Here's a timeline of what I went through:
4 PM - wife calls to tell me it's snowing and hailing hard in Seattle. Nothing in Redmond yet, but I decide to bail anyways.
4:30 - ST545 bus arrives at Overlake Transit Center and I get on. Hail falling hard.
~5:00 - ST545 bus slows to a stop and can't move any farther forward, going uphill on 51st st towards the freeway (545 usually goes across 40th, but that was blocked by another bus). Bus driver tells us all to get out and meet her on the other side of the hill. She backs up to the bottom of the hill to try again. We disperse.
5:45 - After a long time walking around Overlake looking for a likely way to get home, I end up at the bus stop on the ramp from 40th to the freeway. Three of us decide to walk to the Yarrow Point bus stop, much closer to home and with many more bus routes.
7:45 - We make it to Yarrow point! Our ragged band has expanded to six, all Microsofties.
7:50 - The luckiest moment of a very lucky night. French guy with a van pulls over at the Yarrow Point stop, picks us all up, turns out he lives in my neighborhood (so does one of the other folks I was walking with). He drives me (and another of the walkers who lives near me too) all the way to two blocks away from my house. Another short walk in the snow, and I'm home at 8:15.
Now, some stories and impressions from the walk - not necessarily in order:
Ramp from 40th down to the freeway had a good half inch of fresh, undisturbed snow on it. The only thing that marred it were the tracks of what was clearly a bus that had skidded. This is the main ramp for Microsoft main campus, to see it so pristine and with no traffic on it was incredible.
At 148th, Police were attempting to clear all traffic off 520, I'm not sure why. But nobody could make it up the ramp, so all the traffic was just sitting there in one lane going nowhere. After that, 520 was empty for a half mile, except for a mail truck on the left side trying to get over to the right.
Fresh fallen snow everywhere - crunch crunch of my footsteps in the snow and the sound of one car with snow tires driving over snow brought back a lot of memories from childhood in Rochester NY.
One office building had perfectly clear sidewalks in front of it, and the smell of fresh baked bread. The sign on the building said VoiceBox. If I ever get bored of working at Microsoft, I'm definitely applying there.
Coming down near the top of a steep hill, a lady in a sporty car calls out to us for help. Michael goes over and talks to her - she's in a little car with sporty tires and she's skidding, and can't get out of the skid. Michael tries to help her, but they can't get her moving without skidding. We all call out to her to park the car, it's not worth the risk to try and make it down the hill. She calls back out to us "But I've got a 15-year-old dog in the car!". She parks anyways.

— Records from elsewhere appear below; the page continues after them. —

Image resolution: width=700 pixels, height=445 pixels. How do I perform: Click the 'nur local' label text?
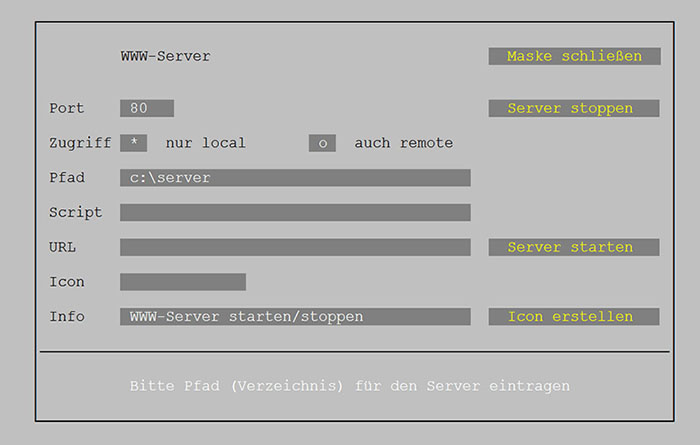[x=205, y=143]
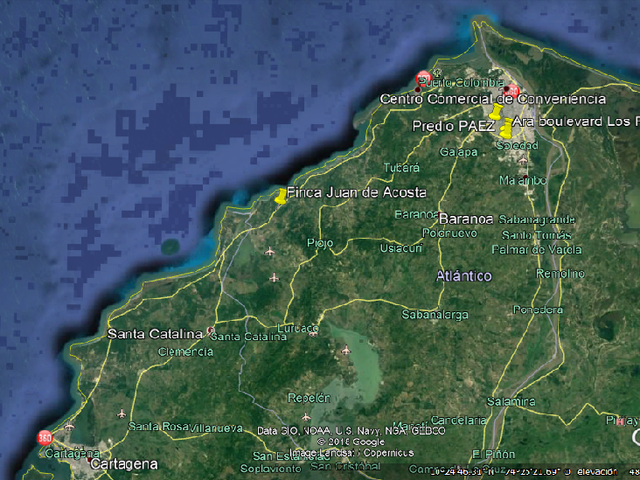
Task: Select the Piojó town label
Action: 320,243

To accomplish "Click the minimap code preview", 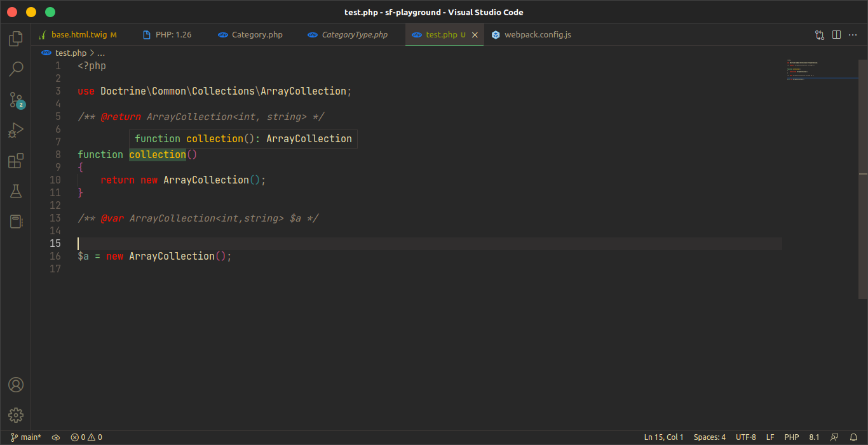I will click(820, 70).
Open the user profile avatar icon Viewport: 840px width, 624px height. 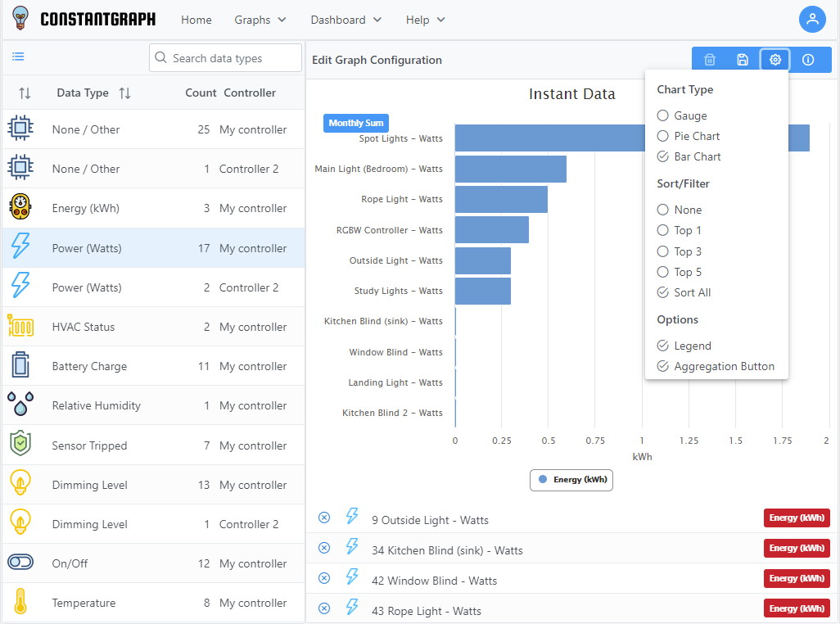[812, 20]
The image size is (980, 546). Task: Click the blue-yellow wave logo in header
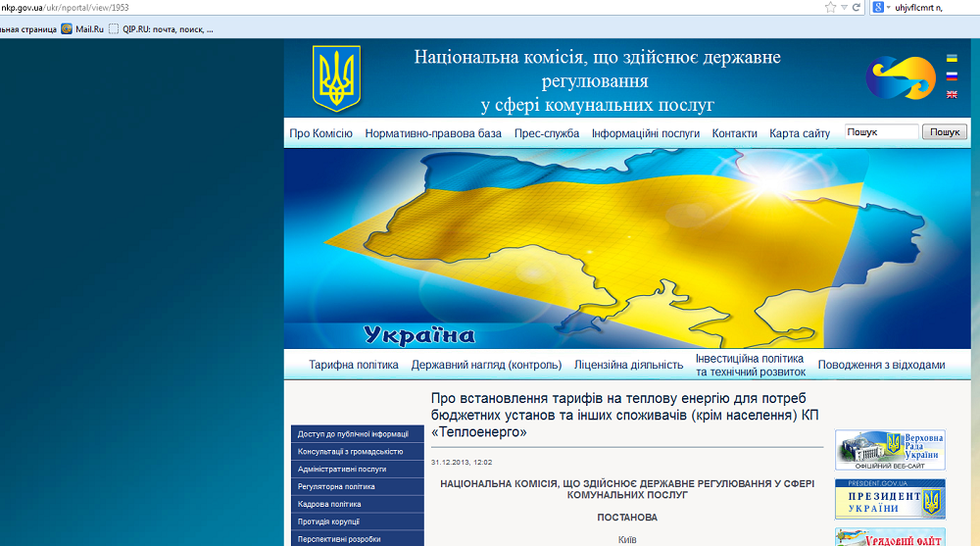(x=901, y=77)
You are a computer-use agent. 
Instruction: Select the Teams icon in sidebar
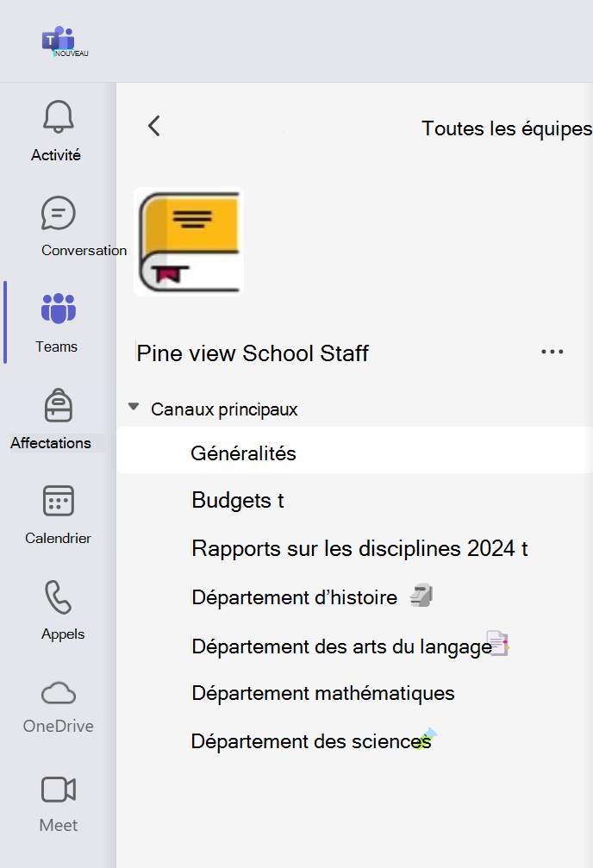(58, 309)
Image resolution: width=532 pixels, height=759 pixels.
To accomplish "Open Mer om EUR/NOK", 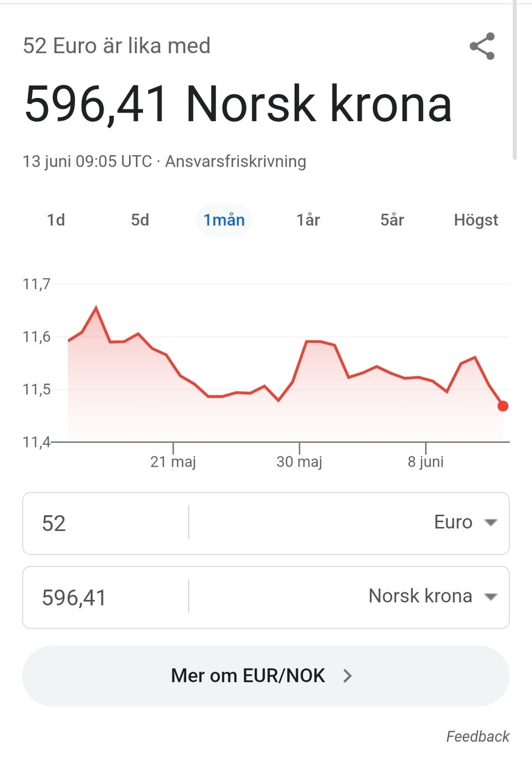I will (266, 676).
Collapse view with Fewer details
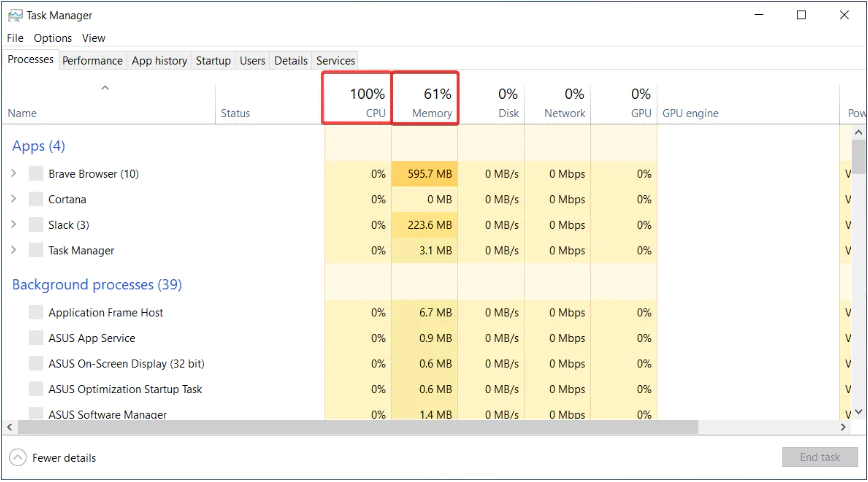This screenshot has height=482, width=868. point(53,458)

A few times, we pass stopped cars and I want to push but my legs and back are so tired from walking up and down hills I'm afraid I'd hurt myself. I did push one car, with lots of help, right after we got off the bus at the beginning of the evening.
I started realizing just how bad things were, standing at the bus stop at 148th and 51st, and realizing that even if a bus came, traffic was going much slower than I could walk. On the walk down to 40th, every intersection was gridlocked. Later, walking along 24th st, several people called out from their cars to us asking what was going on.
I heard one man talking to another, their cars had clearly just run into each other. He said "You should just park - if you keep driving down this hill you'll just get into another accident like this."
Walking up the last mile or so, from 108th to Yarrow Point, we were on an unlit street in a very peaceful residential neighborhood. Lots of trees covered with snow, felt like we were in the country.